'Happy Birthday' copyright challenged
A documentary filmmaker is suing a publishing arm of Warner Music Group after the company charged her $1 500 to use the song Happy Birthday in her movie about the song’s history.
According to Courthouse News Service on Friday, the class action lawsuit was filed Thursday in New York by Good Morning to You Productions, which claims that Warner/Chappel Music was “wrongfully and unlawfully” claiming the copyright to the song.
If the claim is upheld in court, the music publishing giant could be forced to pay back tens of millions of dollars to companies who were forced to pay to use the song.
The lawsuit claims that the song was actually composed in 1893 as the kindergarten song Good Morning to You and that the original copyright expired no later than 1921.
Warner’s claims are based on a piano arrangement to the song that it copyrighted in 1935, and should be limited to that specific piano arrangement, the lawsuit claimed.

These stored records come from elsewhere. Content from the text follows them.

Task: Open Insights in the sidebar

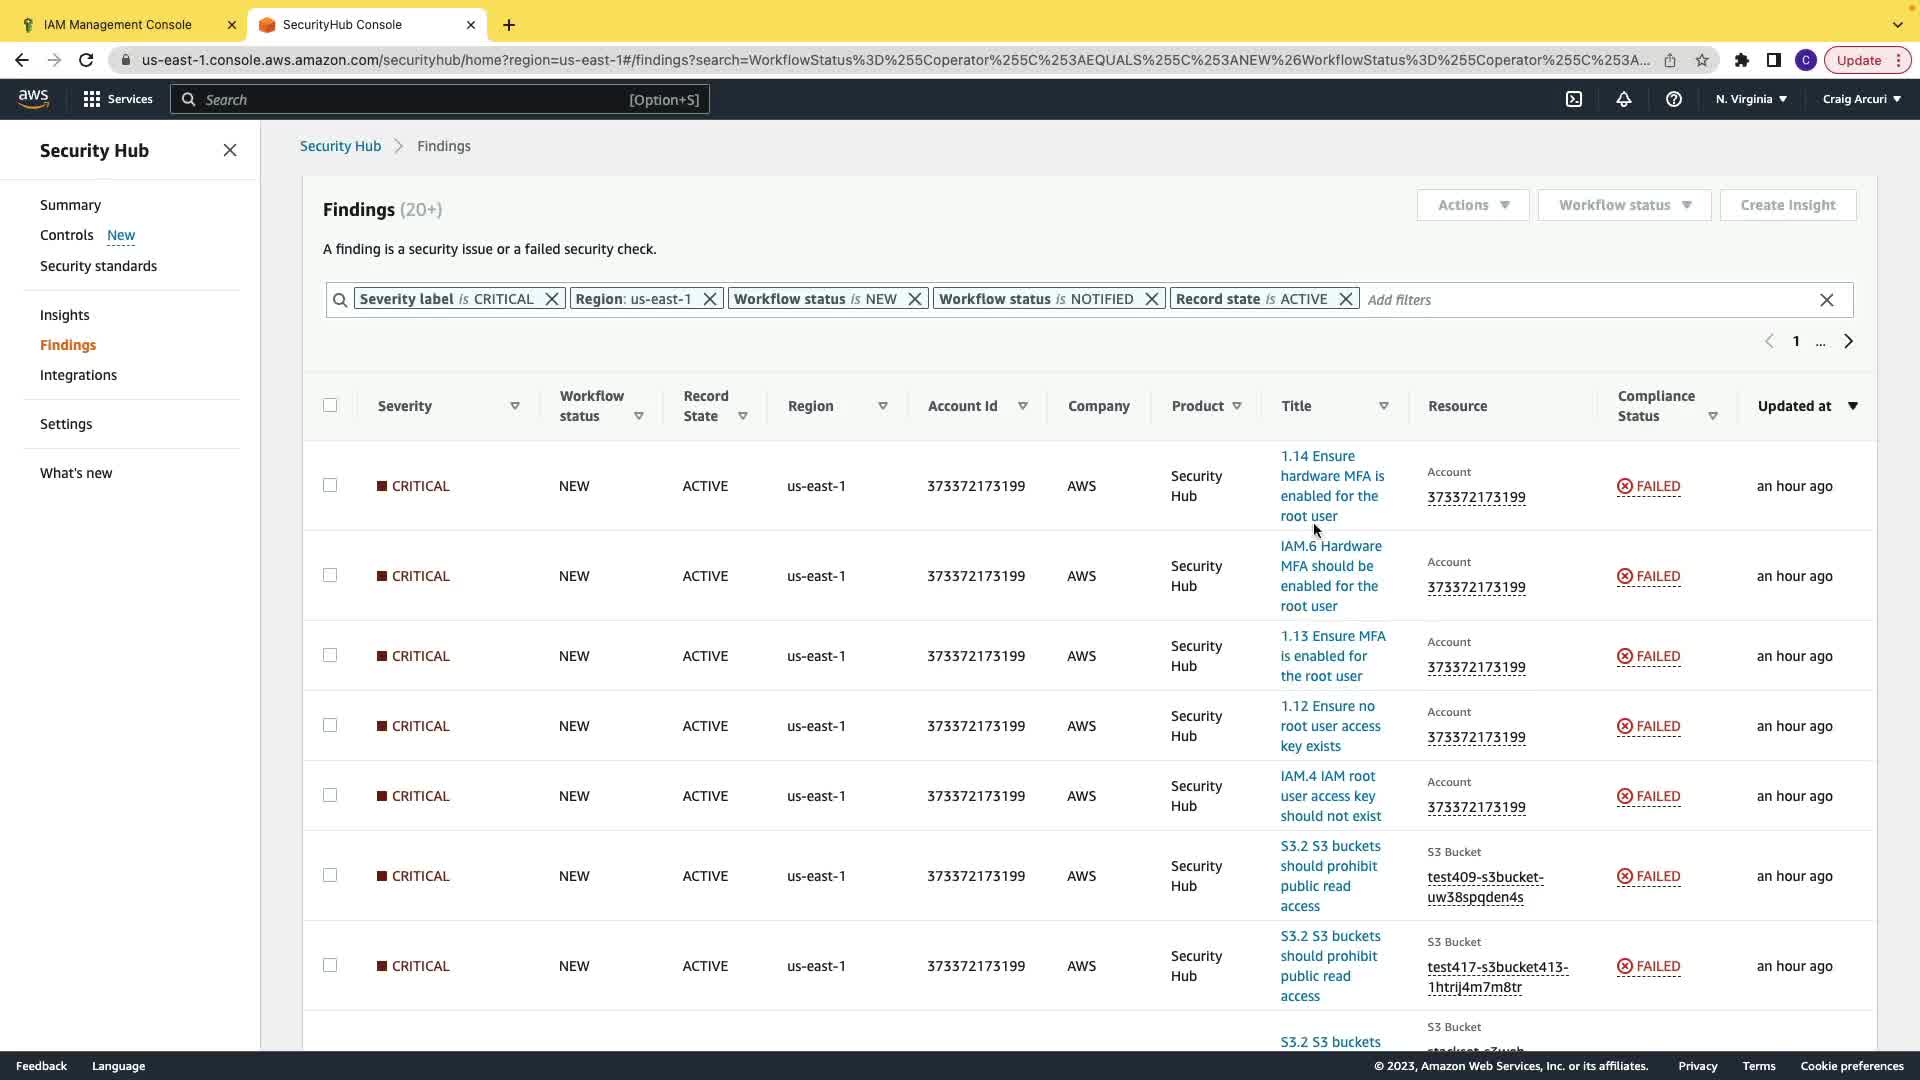Action: [x=64, y=315]

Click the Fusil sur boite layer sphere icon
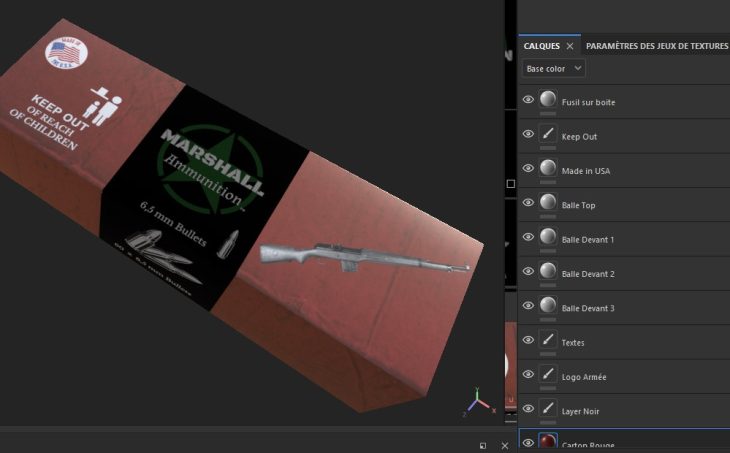pyautogui.click(x=548, y=99)
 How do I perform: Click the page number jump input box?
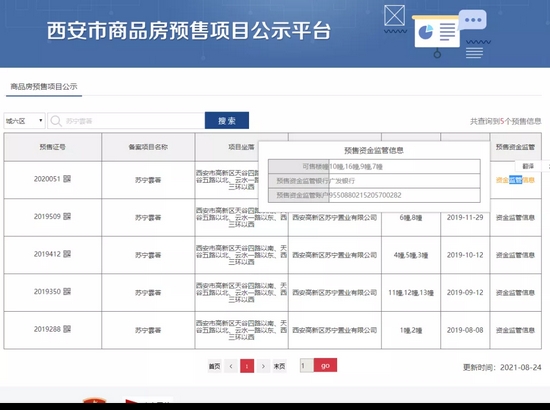[x=306, y=366]
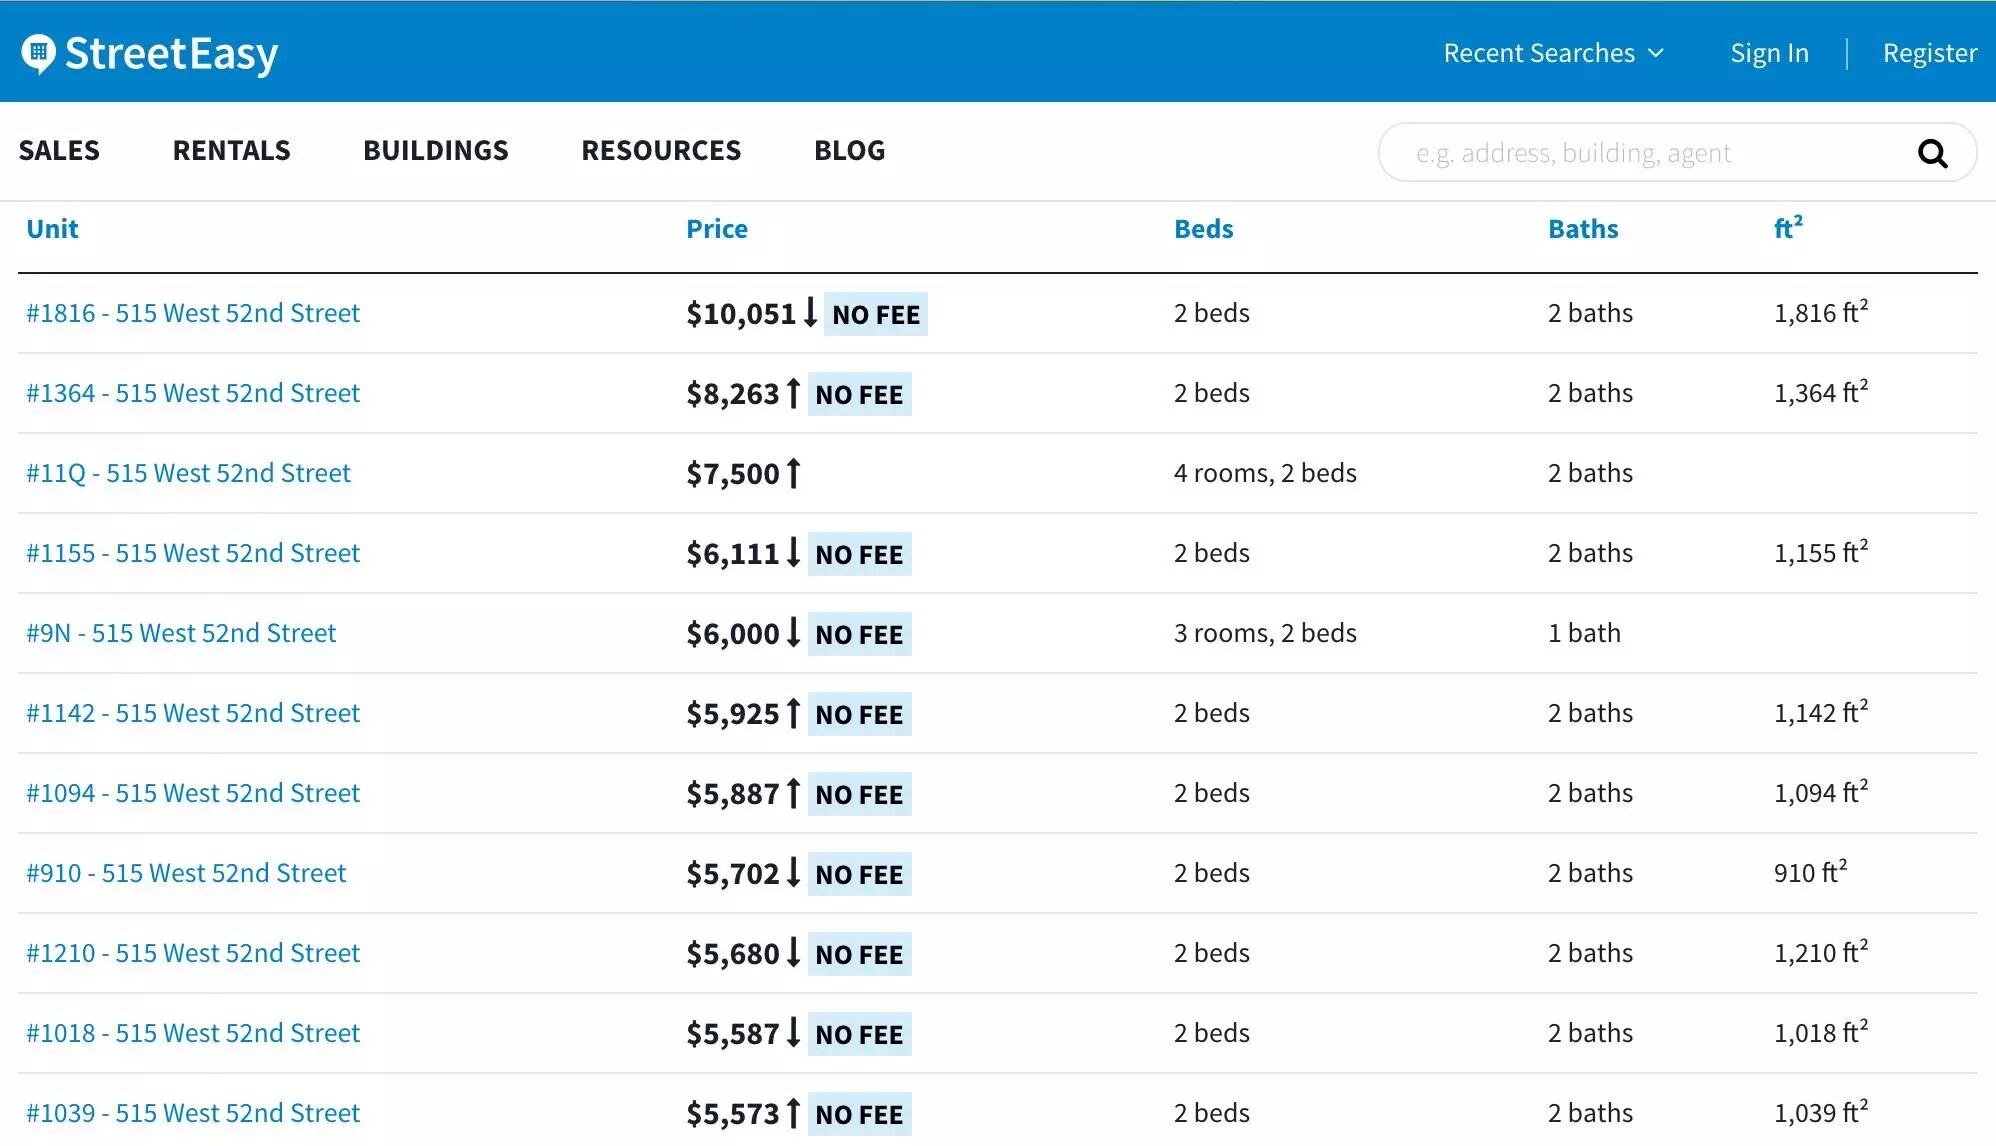The height and width of the screenshot is (1146, 1996).
Task: Click the price drop arrow beside $10,051
Action: [810, 313]
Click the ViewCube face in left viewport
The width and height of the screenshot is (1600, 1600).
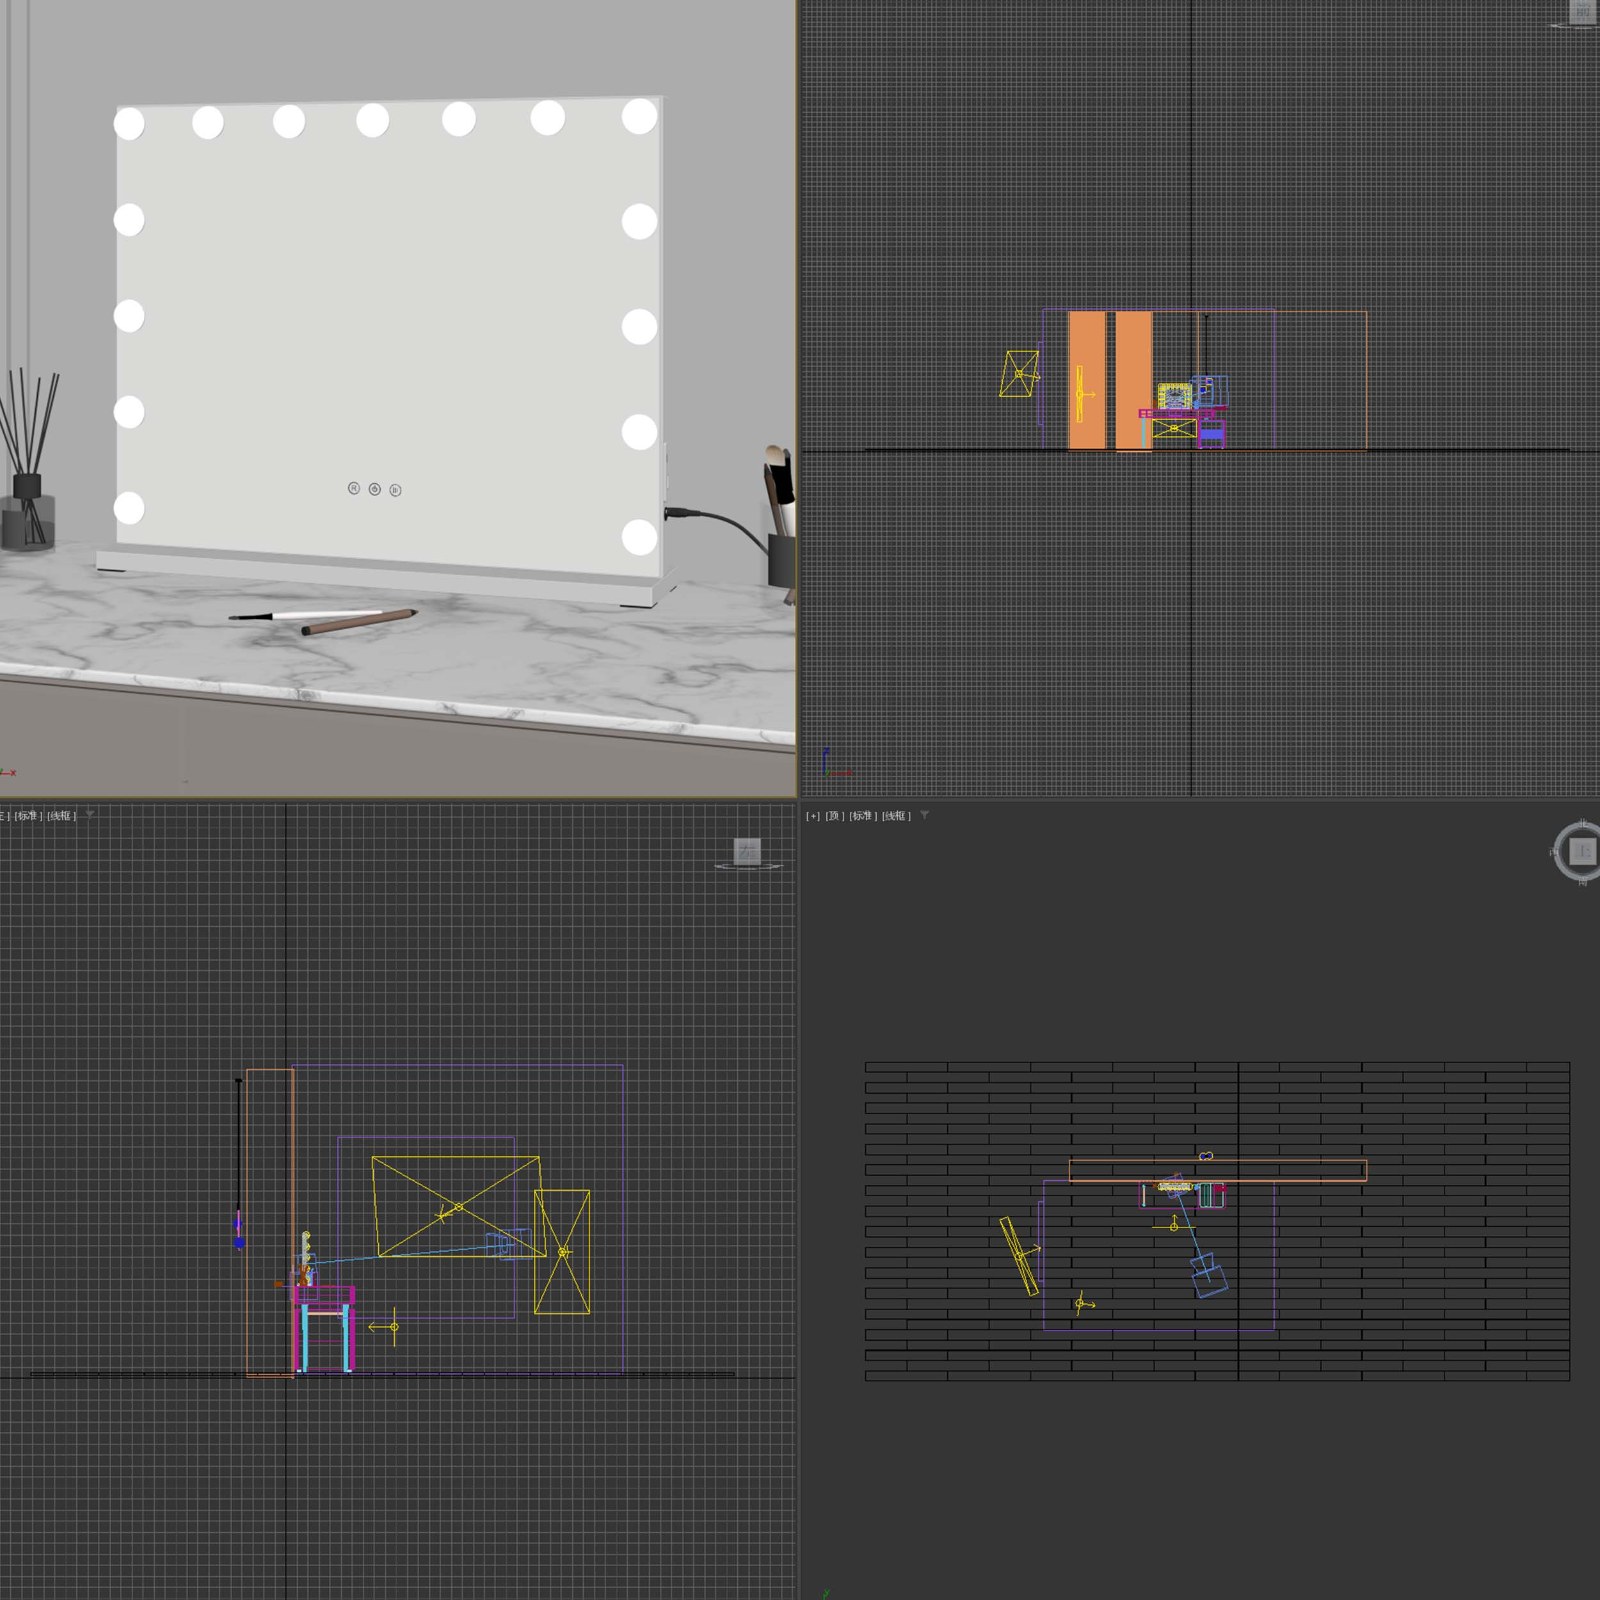pyautogui.click(x=747, y=851)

“More than 120 years after the melody — to which the simple lyrics of Happy Birthday to You is set — was first published, defendant Warner/Chappell boldly, but wrongfully and unlawfully, insists that it owns the copyright,” the plaintiffs wrote.
Warner reportedly acquired rights to the song when it paid 25 million dollars in 1988 to acquire Birchtree Lts, a small company that claimed ownership of the song. The company had not responded to the lawsuit as of late Friday.